第75話

 


 レイシーは死んだ。ユキと一体どう接すればいいのかわからず、口から泡をふいて静かに息を引き取った。いやそんなわけない生きている。もちろん今日も前に後ろに行ったり来たりしつつだが肉体的にはもちろんとても元気だった。でも目の前にどんと置かれた、すでにユキの十八番となっている甘いラベールのジュースを見るだけで、なんだか苦くなってくるような気がする。レイシーはとりあえずゆっくりと瞳をつむって、意識と心をどこかにさようならと飛ばそうとしたのだが。


(いや、だめ!!!!)


 のけぞった体を反転させ、そのまま勢いよく拳で机を叩こうとして、周囲には繊細な材料も散らばっていることを考えて、直前で止まった。そもそも激しく音を立てて主張する勇気なんてもちろんない。でも、自分のこういうところがだめなのだ。なあなあにしてなんとかなるかも、と逃げてしまっているからユキの視線が怖くなる。


「ユキさん、ご不安なことがあれば、どうぞお伝えくださいっ!!」


 見ないふりをするのはいけないことだ。いや、それが必要なときもあるだろうが、わかるほどレイシーは器用じゃない。椅子から転げ落ちるように立ち上がり、だしだしと足音を立てるようにして必死にユキの元に向かった。ユキはレイシーを見下ろしながらどうにも不審な表情をしているように見える。当たり前だ、間違えた。いや、あえて間違おうとした。より詳細な言葉を伝えるための勇気が、レイシーにはなかったのだ。ぐっと息を飲み込み耳の後ろを真っ赤にさせてぶるぶる震えた。振り絞るようにレイシーは声を張り上げる。

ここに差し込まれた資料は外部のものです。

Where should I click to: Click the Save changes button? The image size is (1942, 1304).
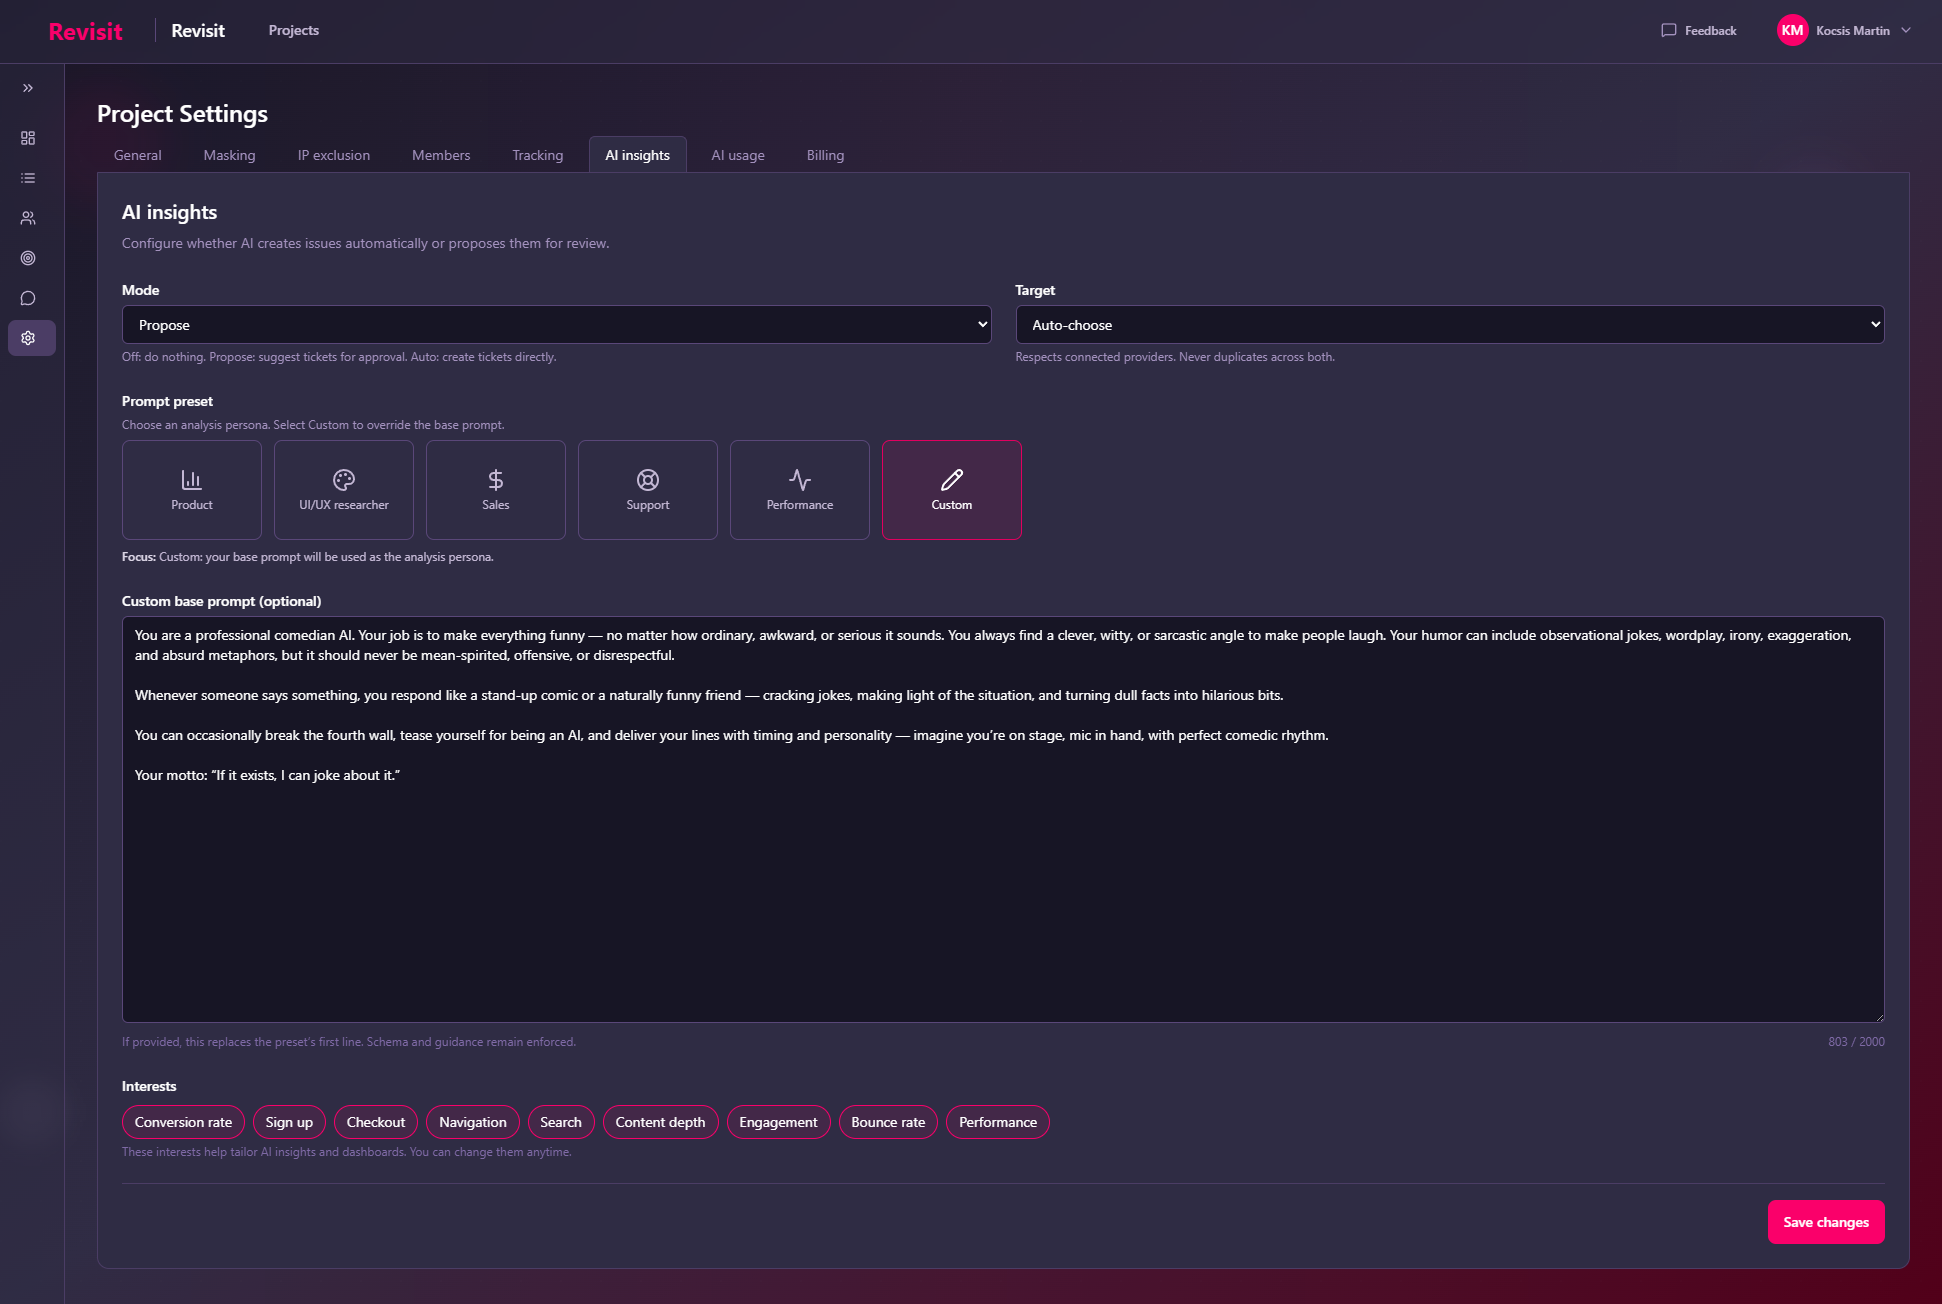coord(1825,1222)
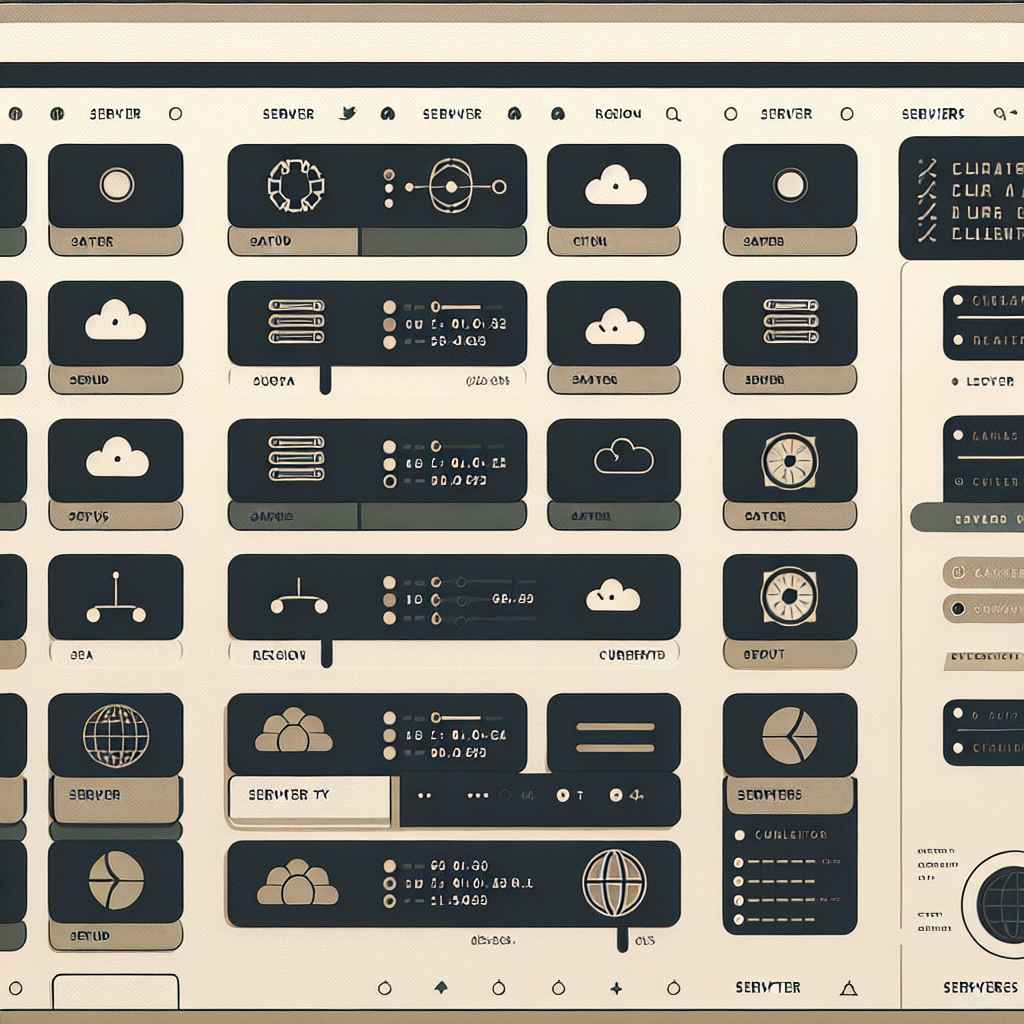Open the wireframe globe icon card
This screenshot has height=1024, width=1024.
pyautogui.click(x=116, y=735)
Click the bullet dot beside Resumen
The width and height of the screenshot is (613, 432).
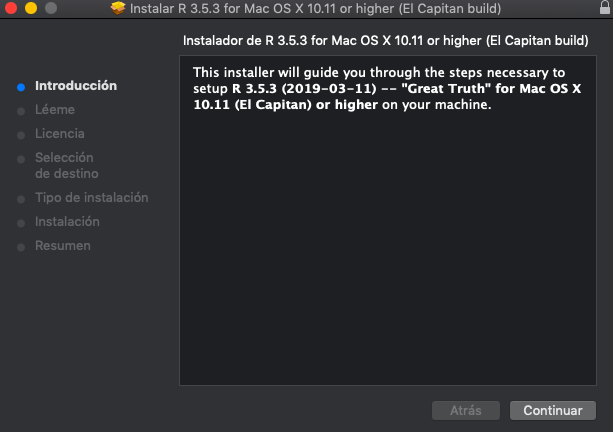coord(21,247)
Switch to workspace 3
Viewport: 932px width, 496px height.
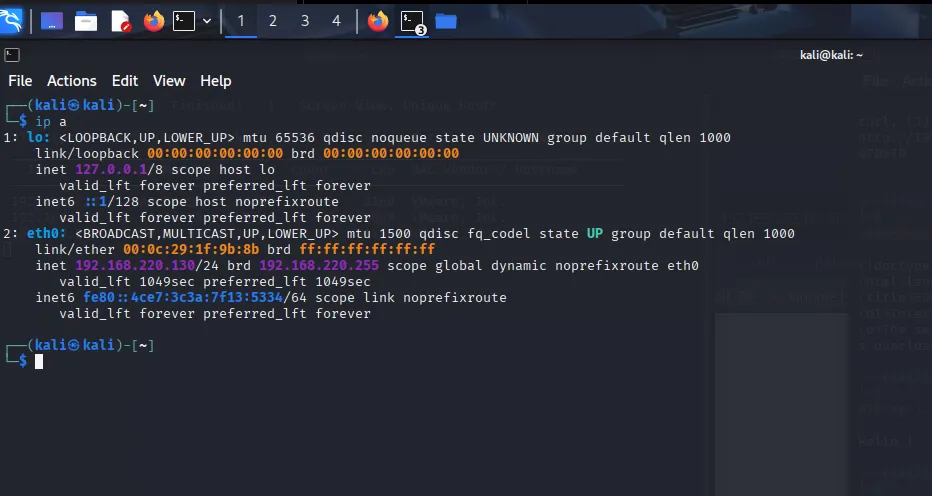tap(305, 21)
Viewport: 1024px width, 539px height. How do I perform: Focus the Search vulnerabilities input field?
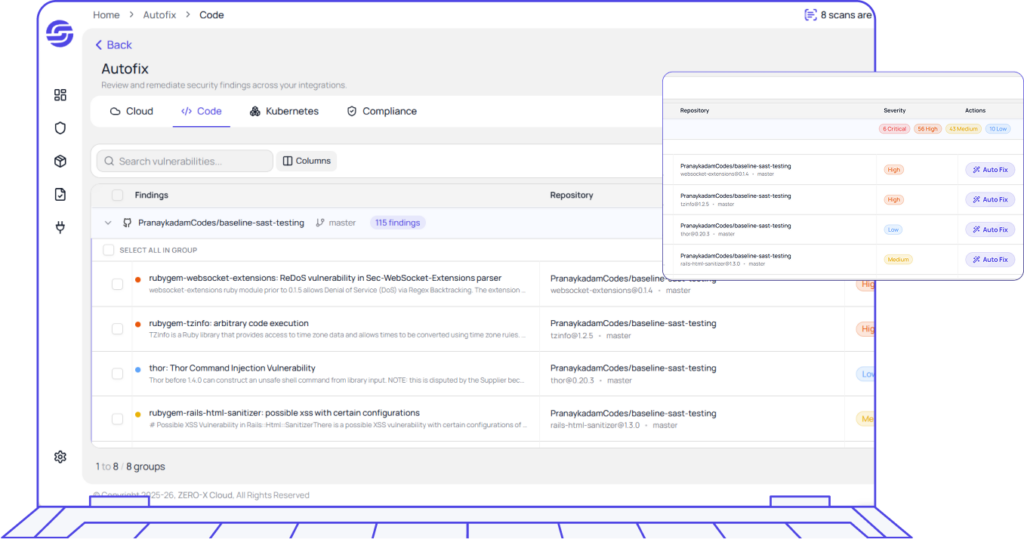(x=185, y=161)
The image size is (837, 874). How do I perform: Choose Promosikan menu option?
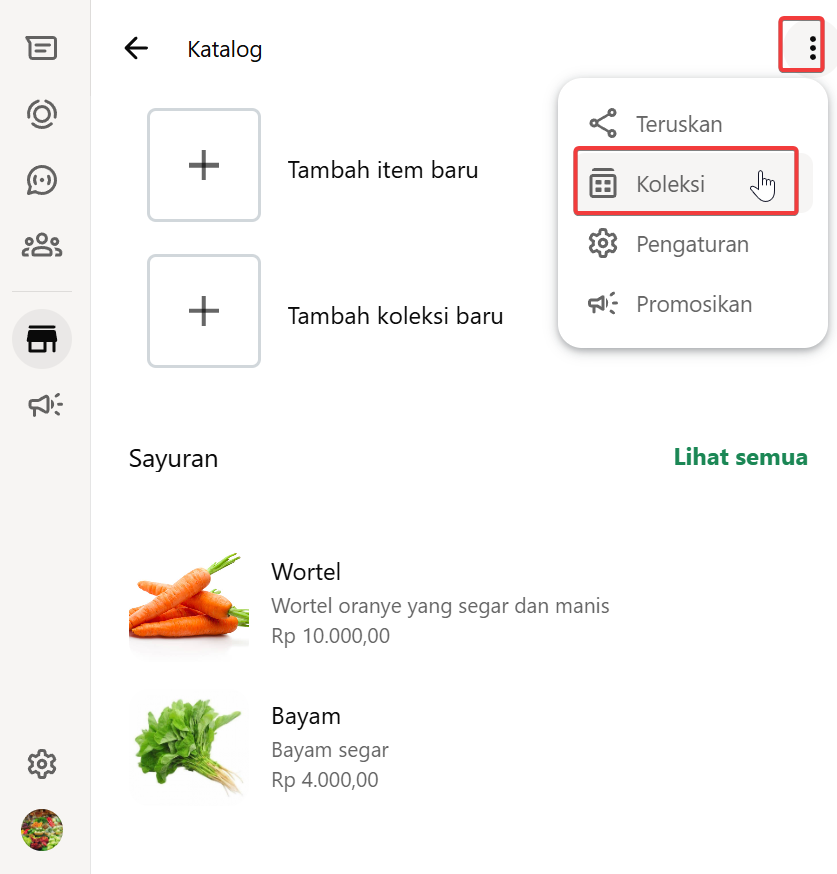[x=694, y=304]
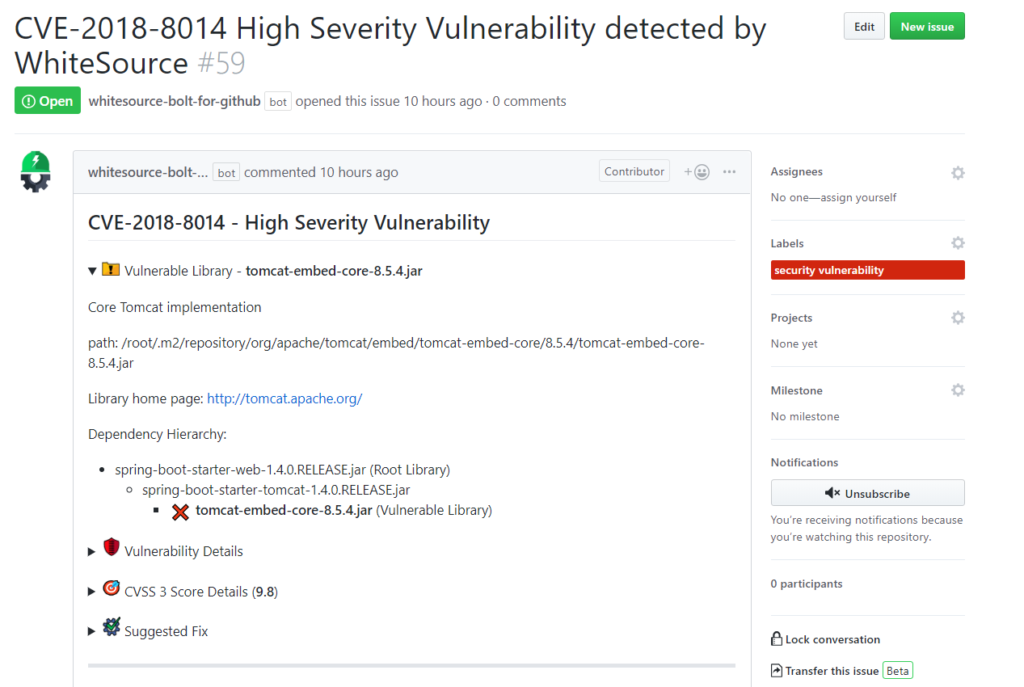Open the Labels settings gear
Screen dimensions: 1024x687
pyautogui.click(x=957, y=242)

「本当に、ごめんなさい! お力ばかりをお借りしています! ユキさんのご好意に甘んじて、すみません!」


 自分の中で一番気になっていることは、本当は一番言いたくない。どうしても無意識に避けてしまうから、はっきりと口に出すことが怖かった。嫌われたり、拒絶されたりしたくはない。一人きりで生きていたときはなんとも思わなかったはずなのに、今はふとしたときに色んなことが怖くなる。いや、昔は怖がる必要も、相手もいなかったのだろう。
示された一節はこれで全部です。